Мы допили кофе, встали, надели шапки и, поблагодарив немцев «данке шёён, данке шёён!», вскинули свои карабины и вышли на улицу. Я был очень доволен, что вот мы, солдаты, так прилично вели себя с цивильными немцами, даже так культурно маргарин на хлеб мазали, кофе с ними за одним столом пили, не сказали им ни одного грубого слова, не произошло и не могло произойти ничего плохого, враждебного, чего немцы, конечно же, ждали от нас… Мы сели на коней и рысью поехали к морю.
Мы мечтали о бане. Мы уже не помнили, когда мылись, когда надевали чистое белье. Наши нательные рубашки и кальсоны пропитались солью, сделались серо-желтыми, наши немытые тела зудели от укусов паразитов, мы чесались, Шалаев елозил спиной об стенку окопа и весело кричал:
– Даешь Берлин!
Вши для меня были не внове. Я их немало кормил в сиротском детстве. Мать всю одежду прожаривала в бане, стирала в щелоке, но проходило всего несколько дней, и снова по нас, ребятишкам, ползали насекомые. Я тогда еще понял, что вши сопутствуют сиротству, горю, бедности, а теперь – бедствиям и войне.
И вот наконец баня. Постарался старшина Дударев. В каком-то небольшом кирпичном сарае, или, вернее, складе, сложили очаг, поверху, как в банях «по-черному», нагромоздили камней, сколотили из досок полок – солдат мастер на все руки, – раскалили камни докрасна, нагрели в железных бочках воду – и мыться. Мылись повзводно. Старшина выдал нам по брусочку мыла, тазы, ведра, собранные в поселке, помазал нашу волосню керосином (не было здесь той самой желтоватой вонючей жидкости, чем мазали наши пупы в запасном полку), керосин жег тело огнем, мы выли и корчились. Только березовых веников не было, наломали сосновых лапок, распарили, чтобы не больно кололо, хотя наши задубевшие спины продрать надо было именно вот такой горячей хвоей. Поддали пару, мы, молодежь, любители попариться, забрались на полок, в самую жарынь; кто лупцевал себя сосновым веником, кто шлепал мокрой тряпкой, орали, гоготали, восторженно матерились и, как бы сделавшись едиными, равными в природной наготе, видели друг друга по-другому, по-братски, любовно и радостно. Старики Решитилов, Федосеев, Баулин и Голубицкий мылись тихо, сидели внизу, а ребята с Украины, непривычные к русской бане, устроились на полу ближе к двери. Попарившись до мелькания в глазах, мы тоже сиганули на пол, мылись, терли друг другу спины, окачивались холодной водой. И самое приятное: после мытья старшина выдал нам белое-белое, накрахмаленное трофейное белье, где он раздобыл такое, знал, наверное, один бог да сам старшина Дударев. Надели мы это немецкое белье на свои распаренные и наконец отмытые тела и почувствовали себя так, как все равно снова на свет родились.

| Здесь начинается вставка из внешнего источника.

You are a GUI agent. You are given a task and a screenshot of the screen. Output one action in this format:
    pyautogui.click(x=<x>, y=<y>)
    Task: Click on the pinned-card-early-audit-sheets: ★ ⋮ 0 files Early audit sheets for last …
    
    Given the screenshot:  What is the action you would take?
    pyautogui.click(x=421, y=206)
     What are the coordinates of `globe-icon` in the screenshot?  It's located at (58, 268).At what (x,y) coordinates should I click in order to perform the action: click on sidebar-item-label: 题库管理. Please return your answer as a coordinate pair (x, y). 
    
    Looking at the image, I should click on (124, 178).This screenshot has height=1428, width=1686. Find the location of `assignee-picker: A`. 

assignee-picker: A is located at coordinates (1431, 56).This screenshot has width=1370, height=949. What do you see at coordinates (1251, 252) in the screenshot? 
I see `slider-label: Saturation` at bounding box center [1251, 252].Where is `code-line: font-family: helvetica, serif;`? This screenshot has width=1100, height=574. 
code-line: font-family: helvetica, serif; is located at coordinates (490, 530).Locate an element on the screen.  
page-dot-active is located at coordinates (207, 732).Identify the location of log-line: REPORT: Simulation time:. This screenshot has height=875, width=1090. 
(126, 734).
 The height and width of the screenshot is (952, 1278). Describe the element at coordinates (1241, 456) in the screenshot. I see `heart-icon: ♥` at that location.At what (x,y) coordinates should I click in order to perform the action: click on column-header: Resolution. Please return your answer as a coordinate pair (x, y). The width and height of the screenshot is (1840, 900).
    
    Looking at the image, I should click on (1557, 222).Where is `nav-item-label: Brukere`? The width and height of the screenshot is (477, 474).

И вот на другой день после бани опять команда: «По коням!» Попрощавшись с девушками из Каменец-Подольска, которые тоже собирались в путь-дорогу, мы выехали со двора, пристроились к другим эскадронам, проехали мимо наших окопов и поехали по шоссе. Сначала до маяка ехали вдоль моря, потом круто взяли влево, море осталось позади, дюны скрылись за сосновым лесом. Уже далеко от моря, на перекрестке дорог, стояла[ девушка-регулировщица, помахивая флажком, а рядом с ней к столбу была прибита стрелка-указатель с крупной надписью: «До Берлина 165 км».